According to The New York Times, she’s still $170,000 in debt.

Benjamin Barton, who studies the legal profession at the University of Tennessee and has written for Big Law Business, said the case nevertheless has symbolic importance: “I’m glad it’s shining more light on what was really pretty despicable malfeasance — not just by a couple but by many law schools.”

Alaburda’s complaint, like at least 14 others filed in the years after the financial crisis, when the legal jobs market was headed south, alleges that by lumping together part-time and full-time as well as legal and non-legal employment, Thomas Jefferson misled students about the risk of taking on massive amounts of debt.

Of those 15 cases, only Alaburda’s and one other — a suit against Widener University School of Law in Delaware — are still pending. Most cases have been thrown out on the grounds that law students knew what they were getting into, and law schools were in any event reporting exactly what the ABA required.

William Henderson, who studies the legal profession at Indiana University, said many had been worried for years that many schools simply hewing to ABA requirements were giving students a misleading picture. In 2010, the ABA finally began requesting more granular employment statistics.

That’s made it harder for students today to argue they’ve been mislead: "You’d have to be living under a rock to not know that law school offers variable outcomes,” Henderson said. “The numbers don’t look very good, but at least they’re honest.”

That doesn’t mean the market has adjusted, though, Henderson added, explaining that students are continuing to fork over big dollars for risky legal degrees. "If you look at the bad outcomes of 2010 and 2011, I’m not sure we no longer have those bad outcomes.
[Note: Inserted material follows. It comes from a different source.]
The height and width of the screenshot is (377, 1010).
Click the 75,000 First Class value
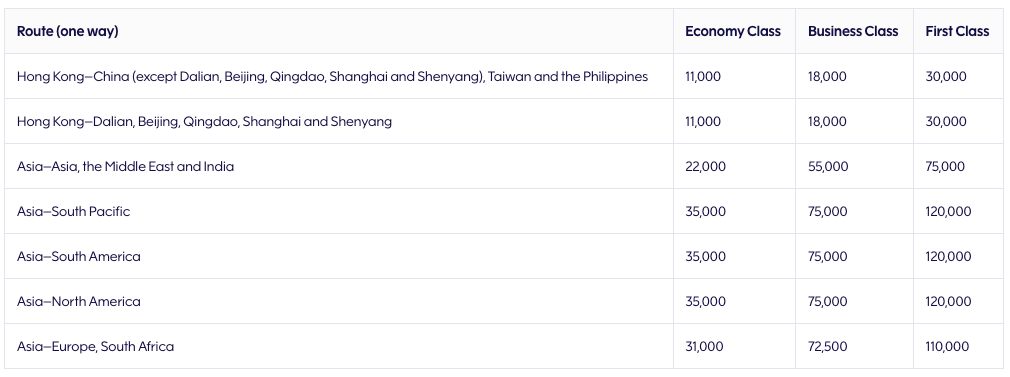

The remuneration, at least early career, is out of whack with the price of law school.”

Indeed, Alaburda’s last amended complaint also takes aim at Thomas Jefferson’s evolved business model: although the school now posts lower employment numbers, it has compensated by admitting lower-qualified students, who also take on massive amounts of debt they’ll likely have trouble repaying, Alaburda argues.

A Thomas Jefferson representative declined to comment on the case, issuing a statement from the school’s Dean, Thomas Guernsey. “We have a strong track record of producing successful graduates, with 7,000 alumni working nationally and internationally,” Guernsey said.

But law schools and advocates continue to fight over what it means to be “working." When schools report salary information for example, Barton explained, they’re not factoring in the incomes of students working in part-time jobs, or doing gig work. “They only ask people who have relatively high-paying jobs what they were making,” he said. “That’s technically in compliance with ABA rules.”

Although a jury verdict for Alaburda could have some impact on Thomas Jefferson’s reputation, and may embolden a few more lawsuits to go forward, Henderson said, the conversation about student debt and law school statistics has largely moved on to other topics.

“The ABA did the right thing in changing the reporting requirements, they just did it about two years too late,” he said. “If they’d done it earlier, all of this would have been avoided.”